■ Written problem A ■
Copy the records from their very first line through the line that contains "The width and height of the screenshot is (2156, 1095).", keeping both of those lines.

■ Provided passage ■
## start

In [1]:
#Imports
from math import *
import numpy as np
import pandas as pd
import scipy as sp
import matplotlib as mpl
import matplotlib.pyplot as plt
import seaborn as sns
import sklearn
from sklearn.cross_validation import train_test_split
from sklearn.neighbors import KNeighborsRegressor
from sklearn.linear_model import LinearRegression

sns.set(font_scale=1.5)
sns.set_style("ticks")
sns.set_palette(palette='deep')
sns.set_color_codes(palette='deep')
mpl.rcParams.update({'font.family': 'serif', 'font.serif':'DejaVu Serif'})

%matplotlib notebook

Load data


In [4]:
House_DataFrame = pd.read_csv('kc_house_data.csv').drop(['id','date'],axis=1)
House_DataFrame = House_DataFrame.drop(15870,axis=0) #Outlier at row 15870 confirmed to be incorrect data

Select visualizations

This is to get some sense of what the data looks like and what features influence the price.

Price dependence on location

Location is typically considered a strong predictor of house price. Let's see what locations tend to be more or less expensive.


In [5]:
latitude = House_DataFrame['lat'].values
longitude = House_DataFrame['long'].values
price = House_DataFrame['price'].values

In [6]:
#Histogram of latitude and longitude
NumBins = 30
denominator, xedges, yedges = np.histogram2d(longitude,latitude,bins=NumBins)
numerator, _, _ = np.histogram2d(longitude,latitude,bins=[xedges, yedges], weights=price)

## end

■ Supplied data ■
## start

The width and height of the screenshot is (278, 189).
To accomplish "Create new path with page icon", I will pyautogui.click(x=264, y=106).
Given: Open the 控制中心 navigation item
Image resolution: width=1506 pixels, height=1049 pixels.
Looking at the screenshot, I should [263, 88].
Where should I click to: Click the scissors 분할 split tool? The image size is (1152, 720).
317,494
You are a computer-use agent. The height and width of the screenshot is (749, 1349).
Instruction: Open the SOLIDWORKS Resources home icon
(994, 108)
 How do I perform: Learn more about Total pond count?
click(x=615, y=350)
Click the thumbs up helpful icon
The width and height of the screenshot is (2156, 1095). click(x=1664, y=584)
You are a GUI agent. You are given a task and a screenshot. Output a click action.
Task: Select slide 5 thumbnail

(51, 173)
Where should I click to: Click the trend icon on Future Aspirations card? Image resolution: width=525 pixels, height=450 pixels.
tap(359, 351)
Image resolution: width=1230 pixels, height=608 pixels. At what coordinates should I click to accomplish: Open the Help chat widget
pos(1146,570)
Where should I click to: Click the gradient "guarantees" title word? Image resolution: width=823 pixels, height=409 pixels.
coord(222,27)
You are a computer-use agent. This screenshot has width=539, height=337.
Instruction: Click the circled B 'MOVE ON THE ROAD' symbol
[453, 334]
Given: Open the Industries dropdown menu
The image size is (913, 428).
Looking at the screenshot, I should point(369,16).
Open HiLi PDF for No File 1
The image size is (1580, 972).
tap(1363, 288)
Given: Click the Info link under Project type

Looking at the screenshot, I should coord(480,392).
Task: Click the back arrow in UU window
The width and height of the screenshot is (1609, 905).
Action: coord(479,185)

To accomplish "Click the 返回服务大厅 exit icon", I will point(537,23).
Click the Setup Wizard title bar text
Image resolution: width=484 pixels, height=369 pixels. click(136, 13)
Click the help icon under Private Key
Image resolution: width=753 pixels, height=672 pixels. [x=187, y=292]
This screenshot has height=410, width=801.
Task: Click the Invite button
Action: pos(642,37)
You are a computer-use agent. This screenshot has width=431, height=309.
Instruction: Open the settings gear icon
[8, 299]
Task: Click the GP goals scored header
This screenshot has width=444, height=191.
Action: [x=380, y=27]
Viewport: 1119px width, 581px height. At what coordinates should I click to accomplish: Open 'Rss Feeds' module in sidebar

## end

■ Written problem B ■
Continue the house price notebook past its final line.

■ Final result A ■
The width and height of the screenshot is (278, 189).
To accomplish "Create new path with page icon", I will pyautogui.click(x=264, y=106).
Given: Open the 控制中心 navigation item
Image resolution: width=1506 pixels, height=1049 pixels.
Looking at the screenshot, I should [263, 88].
Where should I click to: Click the scissors 분할 split tool? The image size is (1152, 720).
317,494
You are a computer-use agent. The height and width of the screenshot is (749, 1349).
Instruction: Open the SOLIDWORKS Resources home icon
(994, 108)
 How do I perform: Learn more about Total pond count?
click(x=615, y=350)
Click the thumbs up helpful icon
The width and height of the screenshot is (2156, 1095). click(x=1664, y=584)

■ Final result B ■
Histogram = numerator/denominator
Histogram[Histogram==0] = np.nan
HistogramMasked = np.ma.masked_invalid(Histogram)

In [7]:
#Plot
fig = plt.figure(figsize=(12,8))
ax = fig.add_subplot(1, 1, 1)

extent = [xedges[0], xedges[-1], yedges[0], yedges[-1]]
#im = ax.pcolormesh(xedges,yedges,HistogramMasked.T*10**-6, cmap='viridis')
im = ax.imshow(np.fliplr(HistogramMasked*10**-6).T, extent=extent, interpolation='None',cmap='viridis')
cbar = fig.colorbar(im, ax=ax)
cbar.set_label('Mean price $\\times 10^6$ (dollars)')
ax.set_aspect('auto')
ax.set_xlim(xedges[0],xedges[-1])
ax.set_ylim(yedges[0],yedges[-1])
ax.set_xlabel('Longitude (degrees)')
ax.set_ylabel('Latitude (degrees)')
plt.tight_layout()


There seems to be a region of expensive homes near (-122.25, 47.6) with a gradual drop off further from this region. Perhaps K-nearest neighbors would be a good model for predicting prices based on location. This analysis could be extended by looking at the zipcode as a categorical variable.

Square footage

House size (i.e. square footage) is also considered a strong price predictor. This data set has multiple features associated with square footage. The features labeleled with '15' correspond with the average square footage of the 15 nearest homes rather than the home itself.


In [8]:
fig,ax = plt.subplots(2,2,sharey=True,figsize=(12, 9))

opacity = 0.5

ax[0,0].plot(House_DataFrame['sqft_living'].values/10**3,price/10**6,marker='.',linestyle='None',alpha=opacity)
ax[0,0].set_xlabel('Sq. ft. $\\times 10^3$ (living)')
ax[0,0].set_ylabel('Price (Millions)')
ax[0,1].plot(House_DataFrame['sqft_lot'].values/10**5,price/10**6,marker='.',linestyle='None',alpha=opacity)
ax[0,1].set_xlabel('Sq. ft. $\\times 10^5$ (lot)') #Whatever 15 means...
ax[1,0].plot(House_DataFrame['sqft_above'].values/10**3,price/10**6,marker='.',linestyle='None',alpha=opacity)
ax[1,0].set_xlabel('Sq. ft. $\\times 10^3$ (above)')
ax[1,0].set_ylabel('Price (Millions)')
ax[1,1].plot(House_DataFrame['sqft_basement'].values/10**3,price/10**6,marker='.',linestyle='None',alpha=opacity)
ax[1,1].set_xlabel('Sq. ft. $\\times 10^3$ (basement)')
plt.tight_layout()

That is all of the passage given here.